Namun, serangan-serangan ini nyaris tak mendapat
sorotan simpatik dari media Inggris. Bahkan, dalam kasus Fico, media malah
terkesan menyalahkannya. Pendekatan politik Fico yang dianggap
"polarisasi" disebut-sebut sebagai pemicu serangan.
Parahnya lagi, tren ini berlanjut. Pekan lalu,
pemimpin Reform UK Nigel Farage menjadi sasaran pelemparan semen basah, batu,
dan gelas kopi saat kampanye di Barnsley. Media justru lebih fokus pada gelas
kopinya, seolah ingin mengungkit insiden lemparan milkshake yang menimpa Farage
sebelumnya. Pemberitaan ini meremehkan tindakan kekerasan yang sebenarnya bisa
berakibat fatal.
Yang lebih meresahkan adalah liputan di program
Newsnight BBC Two. Mantan wali kota Bristol dari Partai Buruh, Marvin Rees,
justru menyalahkan Farage. Ia berpendapat bahwa Farage "telah menumbuhkan
budaya kebencian, kemarahan, dan pengasingan yang akhirnya memanifestasikan
diri... dalam bentuk politik agresif semacam ini." Singkatnya, Farage
"pantas" menerima serangan tersebut.
Sikap media terhadap serangan-serangan ini meng
worrying (mengkhawatirkan). Tampaknya ada standar ganda. Bisa dibayangkan jika
serangan menimpa politisi "progresif"? Bagaimana jadinya jika mantan
Perdana Menteri Selandia Baru Jacinda Ardern yang menjadi korban kekerasan?
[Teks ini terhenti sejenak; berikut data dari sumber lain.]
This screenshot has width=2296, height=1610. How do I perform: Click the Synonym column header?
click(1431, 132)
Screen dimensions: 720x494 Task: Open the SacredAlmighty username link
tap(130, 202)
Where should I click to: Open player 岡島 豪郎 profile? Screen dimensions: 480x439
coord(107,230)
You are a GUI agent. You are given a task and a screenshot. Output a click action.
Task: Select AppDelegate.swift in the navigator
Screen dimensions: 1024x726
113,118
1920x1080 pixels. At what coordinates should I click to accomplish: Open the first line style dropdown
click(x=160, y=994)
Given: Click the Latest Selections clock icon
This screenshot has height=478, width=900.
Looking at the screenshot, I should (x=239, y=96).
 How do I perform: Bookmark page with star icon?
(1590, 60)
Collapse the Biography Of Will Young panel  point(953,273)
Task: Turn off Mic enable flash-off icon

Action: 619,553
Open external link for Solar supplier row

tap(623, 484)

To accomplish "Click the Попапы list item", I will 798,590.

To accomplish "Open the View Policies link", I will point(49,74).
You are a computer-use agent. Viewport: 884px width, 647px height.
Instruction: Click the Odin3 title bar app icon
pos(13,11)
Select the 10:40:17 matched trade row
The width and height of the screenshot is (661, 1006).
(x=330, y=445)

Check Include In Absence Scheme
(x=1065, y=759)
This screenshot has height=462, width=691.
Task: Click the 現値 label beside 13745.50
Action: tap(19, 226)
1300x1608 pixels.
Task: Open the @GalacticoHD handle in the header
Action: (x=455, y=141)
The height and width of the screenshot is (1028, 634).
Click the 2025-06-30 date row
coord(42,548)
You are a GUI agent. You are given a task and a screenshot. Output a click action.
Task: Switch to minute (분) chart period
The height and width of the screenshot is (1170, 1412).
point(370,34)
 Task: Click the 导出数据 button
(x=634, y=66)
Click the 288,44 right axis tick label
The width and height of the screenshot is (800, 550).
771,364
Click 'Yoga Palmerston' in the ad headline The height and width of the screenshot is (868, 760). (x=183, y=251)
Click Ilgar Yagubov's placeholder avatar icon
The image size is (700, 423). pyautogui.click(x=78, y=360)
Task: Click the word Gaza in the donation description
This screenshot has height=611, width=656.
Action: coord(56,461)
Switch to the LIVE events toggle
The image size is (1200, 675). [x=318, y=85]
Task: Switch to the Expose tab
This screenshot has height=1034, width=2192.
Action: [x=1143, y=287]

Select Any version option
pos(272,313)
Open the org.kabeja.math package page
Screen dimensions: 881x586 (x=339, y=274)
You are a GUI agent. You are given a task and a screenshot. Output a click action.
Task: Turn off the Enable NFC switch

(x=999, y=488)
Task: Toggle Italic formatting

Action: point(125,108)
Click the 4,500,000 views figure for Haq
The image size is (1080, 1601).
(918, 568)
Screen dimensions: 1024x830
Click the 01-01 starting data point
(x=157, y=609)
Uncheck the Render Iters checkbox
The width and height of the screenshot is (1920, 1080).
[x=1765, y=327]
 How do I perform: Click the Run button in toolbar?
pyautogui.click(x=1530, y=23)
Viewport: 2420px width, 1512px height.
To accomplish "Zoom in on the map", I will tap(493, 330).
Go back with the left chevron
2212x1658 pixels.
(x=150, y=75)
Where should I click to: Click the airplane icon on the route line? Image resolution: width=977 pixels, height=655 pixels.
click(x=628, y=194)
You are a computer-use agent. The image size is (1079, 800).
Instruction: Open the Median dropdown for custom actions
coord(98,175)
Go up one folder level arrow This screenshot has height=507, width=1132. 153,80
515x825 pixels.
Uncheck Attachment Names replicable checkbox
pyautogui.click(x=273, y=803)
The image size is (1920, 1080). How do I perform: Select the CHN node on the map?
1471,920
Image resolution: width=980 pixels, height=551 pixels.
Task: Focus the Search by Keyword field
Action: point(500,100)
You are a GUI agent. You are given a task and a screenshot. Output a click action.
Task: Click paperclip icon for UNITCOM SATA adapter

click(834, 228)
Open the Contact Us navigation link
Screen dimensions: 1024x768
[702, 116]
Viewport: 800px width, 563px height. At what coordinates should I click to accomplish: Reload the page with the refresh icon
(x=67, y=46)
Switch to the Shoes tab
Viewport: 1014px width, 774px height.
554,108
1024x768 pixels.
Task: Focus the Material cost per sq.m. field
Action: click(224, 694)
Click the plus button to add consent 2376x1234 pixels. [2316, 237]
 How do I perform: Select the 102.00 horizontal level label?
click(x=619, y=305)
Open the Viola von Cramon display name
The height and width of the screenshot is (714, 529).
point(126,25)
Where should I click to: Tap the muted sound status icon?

Atau di ranah yang lebih dekat, bagaimana jika Caroline Lucas dari Partai Hijau
dilempari semen saat kampanye?
Karena Farage adalah politisi populis sayap kanan,
maka serangan terhadapnya seolah dianggap wajar, bahkan dibenarkan. Begitu pula
dengan Fico, yang vokal mempertahankan kedaulatan nasional Slovakia dan kritis
terhadap Uni Eropa.
Kasus Perdana Menteri Denmark Frederiksen sedikit
berbeda. Ia berasal dari Partai Sosial Demokrat yang condong kiri-tengah.
Namun, pemerintahannya dikenal tegas dalam isu imigrasi. Selain itu, mereka
juga mulai menentang agenda Net Zero Uni Eropa yang dianggap menghambat
pertumbuhan ekonomi dan mendukung pendekatan kebijakan energi yang lebih
pragmatis. Sikap kritis ini tampaknya cukup untuk mengurangi simpati media.
Sebuah pola terlihat jelas. Politisi yang tidak mengikuti arus "liberal" dan progresif, yang memperjuangkan batas negara dan kedaulatan nasional, serta yang menentang kebijakan "austeritas hijau," diperlakukan berbeda. Mereka seolah tak lagi layak dihormati, bahkan dianggap kurang manusiawi. Tak heran jika media dengan mudahnya meremehkan atau bahkan membenarkan serangan terhadap mereka.